Reading physicist Mike Tinker introduced the chemists to PPLATO, a collaborative web-based project which produces resources designed to support the teaching of physics and maths to first-year and foundation-year students through personalised development programmes. ‘Some early chemistry and physics courses set too low a threshold for the maths skills students require to proceed to the next year of study, eg a 40 per cent pass mark on a remedial maths course’, suggested Tinker. The PPLATO resources, he explained, can generate unique questions every time and assess students performance, to encourage a mastery learning approach to maths skills.

Participants agreed that the problem should not lie solely at the door of physical chemists. According to Professor Mike Pilling, Faraday Division president and a driving force behind the initiative, a more collaborative effort across the HE chemistry community is needed. ‘It is clear, from the meeting, that powerful software is available to help chemists address the maths problem. We need to assess what materials would be valuable, find ways of funding their development to incorporate chemistry contexts, and learn how best to use them in our departments’. Pilling wants to see chemistry departments develop better links with teachers in schools and colleges, ‘We must understand the problems one another are facing’, he said. ‘Both the Smith report on post-14 mathematics and the Tomlinson report on 14–19 curriculum and qualifications reform put forward proposals that could provide a potential way forward at the schools level, especially in keeping maths skills active in 16–19-year olds. But we must meet teachers half way and pay more attention to what is being taught in schools and how it’s being done. The national and regional Science Learning Centres will provide a good way of doing this’, he suggests, ‘but we can only solve the problem if we work together’.

James Berressem

● **SUPPLIED MATERIAL**:
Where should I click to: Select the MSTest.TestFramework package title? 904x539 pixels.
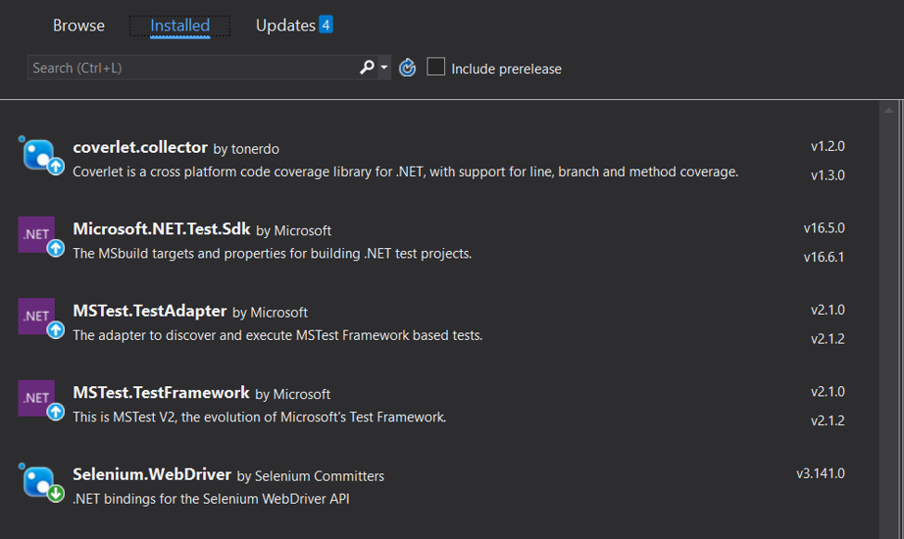[161, 393]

● **PROMPT A**: In the passage about maths skills, which two posts or roles does it give for Professor Mike Pilling?
● **PROMPT B**: Duplicate the passage about maths skills from "Reading physicist Mike" up to and including "to maths skills.".
You can work without the material.

● **OUTPUT A**: He is Faraday Division president and a driving force behind the initiative.

● **OUTPUT B**:
Reading physicist Mike Tinker introduced the chemists to PPLATO, a collaborative web-based project which produces resources designed to support the teaching of physics and maths to first-year and foundation-year students through personalised development programmes. ‘Some early chemistry and physics courses set too low a threshold for the maths skills students require to proceed to the next year of study, eg a 40 per cent pass mark on a remedial maths course’, suggested Tinker. The PPLATO resources, he explained, can generate unique questions every time and assess students performance, to encourage a mastery learning approach to maths skills.